Colombian sprinter Fernando Gaviria became the latest cyclist to test positive for the coronavirus and be withdrawn from the Giro d’Italia on Tuesday as the race heads toward an uncertain conclusion this weekend.
A staff member for Team AG2R La Mondiale was the only other positive out of 492 tests carried out Sunday and Monday to coincide with the race’s second rest day, organizers RCS Sport said.
The race is scheduled to end Sunday in Milan, the capital of the Lombardy region which is putting in place a nightly curfew beginning Thursday because of a rising number of COVID-19 cases in an area already hard hit during the first wave of infections earlier this year.
Two other stages in the final week of the race are also slated to ride through Lombardy.
Race director Mauro Vegni has said from the start that the race’s greatest achievement would be reaching the finish in Milan.
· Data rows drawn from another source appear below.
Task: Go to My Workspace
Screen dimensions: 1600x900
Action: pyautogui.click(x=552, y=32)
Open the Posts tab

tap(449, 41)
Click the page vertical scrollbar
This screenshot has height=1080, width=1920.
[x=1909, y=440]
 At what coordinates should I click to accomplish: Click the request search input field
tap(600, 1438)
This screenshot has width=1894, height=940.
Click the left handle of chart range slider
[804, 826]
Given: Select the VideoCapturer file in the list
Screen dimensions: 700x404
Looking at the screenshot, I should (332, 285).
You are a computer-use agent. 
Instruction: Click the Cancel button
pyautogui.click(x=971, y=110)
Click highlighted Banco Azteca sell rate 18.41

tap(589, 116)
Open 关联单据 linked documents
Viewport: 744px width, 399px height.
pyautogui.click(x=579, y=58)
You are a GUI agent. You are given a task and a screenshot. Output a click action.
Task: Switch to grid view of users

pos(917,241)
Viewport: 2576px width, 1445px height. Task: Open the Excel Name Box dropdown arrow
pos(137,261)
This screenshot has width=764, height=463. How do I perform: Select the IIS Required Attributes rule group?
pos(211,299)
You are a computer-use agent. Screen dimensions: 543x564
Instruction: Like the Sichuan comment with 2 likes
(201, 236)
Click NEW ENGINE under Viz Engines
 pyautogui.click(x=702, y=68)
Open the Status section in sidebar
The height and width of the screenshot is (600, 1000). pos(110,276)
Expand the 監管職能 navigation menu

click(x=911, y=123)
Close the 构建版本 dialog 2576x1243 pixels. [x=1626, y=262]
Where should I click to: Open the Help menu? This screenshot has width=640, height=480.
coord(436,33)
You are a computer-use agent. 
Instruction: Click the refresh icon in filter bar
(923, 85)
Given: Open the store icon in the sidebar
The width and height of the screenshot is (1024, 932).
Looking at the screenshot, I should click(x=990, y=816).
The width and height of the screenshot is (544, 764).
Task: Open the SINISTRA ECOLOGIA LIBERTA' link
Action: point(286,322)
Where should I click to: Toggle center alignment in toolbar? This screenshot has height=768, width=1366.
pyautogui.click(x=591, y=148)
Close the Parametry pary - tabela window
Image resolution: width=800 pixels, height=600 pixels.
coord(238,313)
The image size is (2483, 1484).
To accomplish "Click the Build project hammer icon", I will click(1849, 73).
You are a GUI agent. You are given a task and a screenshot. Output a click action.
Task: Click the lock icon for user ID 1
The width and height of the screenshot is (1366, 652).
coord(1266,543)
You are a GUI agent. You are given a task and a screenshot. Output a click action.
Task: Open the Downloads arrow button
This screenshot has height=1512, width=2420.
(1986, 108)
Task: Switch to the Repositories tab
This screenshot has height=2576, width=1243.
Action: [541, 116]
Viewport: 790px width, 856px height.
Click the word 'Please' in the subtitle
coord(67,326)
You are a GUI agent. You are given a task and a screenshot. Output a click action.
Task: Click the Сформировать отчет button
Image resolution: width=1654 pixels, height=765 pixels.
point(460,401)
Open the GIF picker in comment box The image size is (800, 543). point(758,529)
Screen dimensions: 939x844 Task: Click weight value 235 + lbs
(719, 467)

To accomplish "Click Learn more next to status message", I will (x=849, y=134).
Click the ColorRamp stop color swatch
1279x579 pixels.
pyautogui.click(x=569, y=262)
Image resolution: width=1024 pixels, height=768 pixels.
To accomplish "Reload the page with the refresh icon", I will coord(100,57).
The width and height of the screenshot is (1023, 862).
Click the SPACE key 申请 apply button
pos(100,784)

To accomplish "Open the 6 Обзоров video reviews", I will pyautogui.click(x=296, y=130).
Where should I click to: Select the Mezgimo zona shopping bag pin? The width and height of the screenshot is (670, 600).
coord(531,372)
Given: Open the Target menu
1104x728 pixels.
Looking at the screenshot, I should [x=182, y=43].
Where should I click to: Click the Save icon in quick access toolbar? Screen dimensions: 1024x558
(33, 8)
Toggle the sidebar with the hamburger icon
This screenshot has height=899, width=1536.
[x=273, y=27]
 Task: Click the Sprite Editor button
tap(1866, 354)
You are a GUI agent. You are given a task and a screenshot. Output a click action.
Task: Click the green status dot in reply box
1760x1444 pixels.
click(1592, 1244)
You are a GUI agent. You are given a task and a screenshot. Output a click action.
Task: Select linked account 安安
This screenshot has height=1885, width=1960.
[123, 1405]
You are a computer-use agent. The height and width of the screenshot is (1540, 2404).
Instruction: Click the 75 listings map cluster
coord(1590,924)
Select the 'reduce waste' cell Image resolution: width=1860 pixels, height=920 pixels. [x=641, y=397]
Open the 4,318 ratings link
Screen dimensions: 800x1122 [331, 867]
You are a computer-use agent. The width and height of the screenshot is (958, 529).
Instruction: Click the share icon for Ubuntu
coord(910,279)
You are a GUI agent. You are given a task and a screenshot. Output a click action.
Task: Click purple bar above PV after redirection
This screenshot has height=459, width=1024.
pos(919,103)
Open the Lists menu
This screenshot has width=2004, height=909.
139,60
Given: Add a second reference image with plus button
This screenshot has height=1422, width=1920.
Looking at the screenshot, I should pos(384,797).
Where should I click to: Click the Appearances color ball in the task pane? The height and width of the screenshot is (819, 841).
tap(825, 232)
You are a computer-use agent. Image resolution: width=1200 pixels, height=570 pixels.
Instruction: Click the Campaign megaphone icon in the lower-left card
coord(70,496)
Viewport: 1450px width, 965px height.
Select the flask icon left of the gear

The three-week event was already rescheduled from its usual slot in May because of the pandemic.
Gaviria’s UAE Team Emirates said the rider “was immediately isolated following the test result and is feeling well and is completely asymptomatic.”
The team noted that Gaviria also had COVID-19 in March.
Gaviria has won five stages at the Giro during his career — four in 2017 and one in 2019, plus two stages at the 2018 Tour de France.
Overall contenders Simon Yates and Steven Kruijswijk had already been withdrawn from the race after testing positive, as had Australian standout Michael Matthews. Yates’ Mitchelton-Scott team and Kruijswijk’s Jumbo-Visma team withdrew their entire squads last week following a series of positive results from the first rest day.
Team Emirates said all of its other riders and staff came back negative in the latest round of exams. The teams added that its medical staff is “monitoring the situation closely and doing all they can to ensure the we can proceed safely.”
Italy added another 9,338 confirmed coronavirus infections to its official toll Monday as the government implemented new restrictions to curb night life and socializing in hopes of slowing the resurging outbreak.
Another 73 people died, bringing Italy’s official COVID-19 death toll to 36,616, the second highest in Europe after Britain.
Stage 16 of the Giro, a hilly and lengthy 229-kilometer (142-mile) route from Udine to San Daniele del Friuli, was to be contested Tuesday.
Portuguese rider João Almeida leads the race by 15 seconds ahead of Dutch rival Wilco Kelderman.